Nelle cure palliative “la scienza, da sola, non è in grado di risolvere tutta la sofferenza umana: bisogna entrare nella dimensione più completa, fatta anche di fiducia, di affidamento e di presa in carico. Il nostro ruolo è anche quello di ricostruire la speranza attraverso una presenza, un incontro che permetta di superare le paure”. Lo ha detto Massimo Damini, responsabile medico palliativista Casa di Cura San Camillo di Cremona, intervenuto al XXII Convegno nazionale dell’Ufficio nazionale per la pastorale della salute della Cei “Gustare la vita, curare le relazioni” (3-13 maggio). Parlando durante la sessione di questa mattina, “Le cure palliative: tra consapevolezza e speranza”, a cura del Tavolo hospice dell’Ufficio Cei, Damini ha spiegato che “il tempo trascorso con il malato è tempo di cura e quindi occorre esserci con tutti noi stessi: con professionalità e umanità che aprono alla fiducia, all’affidamento, alla serenità di essere accompagnati. La persona che si sente amata sperimenta la presenza viva e misteriosa di Dio al suo fianco”. Fondamentale un’équipe “strutturata, stabile, formata, motivata, caratterizzata dalla condivisione degli stessi valori”.

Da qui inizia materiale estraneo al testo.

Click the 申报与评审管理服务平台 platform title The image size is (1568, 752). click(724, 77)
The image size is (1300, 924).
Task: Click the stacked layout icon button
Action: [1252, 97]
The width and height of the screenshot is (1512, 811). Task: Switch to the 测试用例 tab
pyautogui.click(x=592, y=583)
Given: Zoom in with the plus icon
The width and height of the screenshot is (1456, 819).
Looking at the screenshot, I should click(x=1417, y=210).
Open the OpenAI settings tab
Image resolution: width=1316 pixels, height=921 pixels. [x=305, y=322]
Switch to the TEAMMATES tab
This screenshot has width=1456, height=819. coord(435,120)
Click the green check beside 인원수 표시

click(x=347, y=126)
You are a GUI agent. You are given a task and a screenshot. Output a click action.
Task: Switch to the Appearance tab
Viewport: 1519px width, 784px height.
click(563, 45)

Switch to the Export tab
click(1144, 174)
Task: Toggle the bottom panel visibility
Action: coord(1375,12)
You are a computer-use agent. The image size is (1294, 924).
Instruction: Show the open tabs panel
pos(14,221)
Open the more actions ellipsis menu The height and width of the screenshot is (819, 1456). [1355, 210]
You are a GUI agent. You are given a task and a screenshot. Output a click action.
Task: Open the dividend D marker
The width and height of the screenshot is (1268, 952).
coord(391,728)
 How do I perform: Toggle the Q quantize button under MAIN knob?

Di “tempo soggettivo” che può regalare “l’esperienza dell’eternità dell’attimo” ha parlato la filosofa e bioeticista Marina Sozzi. “Il lascito emotivo-affettivo emotivo – ha sottolineato – è la cosa più importante per chi sta per lasciare la vita ed è ciò che nutre la speranza e valorizza il tempo che resta. Questo è l’obiettivo che bisogna darsi delle cure palliative ma deve essere un obiettivo esteso alla medicina tutta intera”.
Toccante la testimonianza audio di due genitori che cinque mesi fa hanno perso il figlio Matteo, stroncato da una gravissima malattia. “Abbiamo iniziato con diffidenza il percorso di delle cure palliative – ha raccontato la mamma – ma con molta meraviglia abbiamo capito che era l’unico mezzo con il quale intraprendere l’ultimo viaggio con Matteo. Vederlo meno sofferente, poterlo coccolare, vederlo anche a volte sorridere: questo ha attutito molto il nostro dolore e alleggerito le nostre paure”. “La presenza dei dottori – ha aggiunto – è andata bene oltre la loro professionalità. Grazie a loro mio figlio se ne è andato con dignità e con tutte le dovute attenzioni”.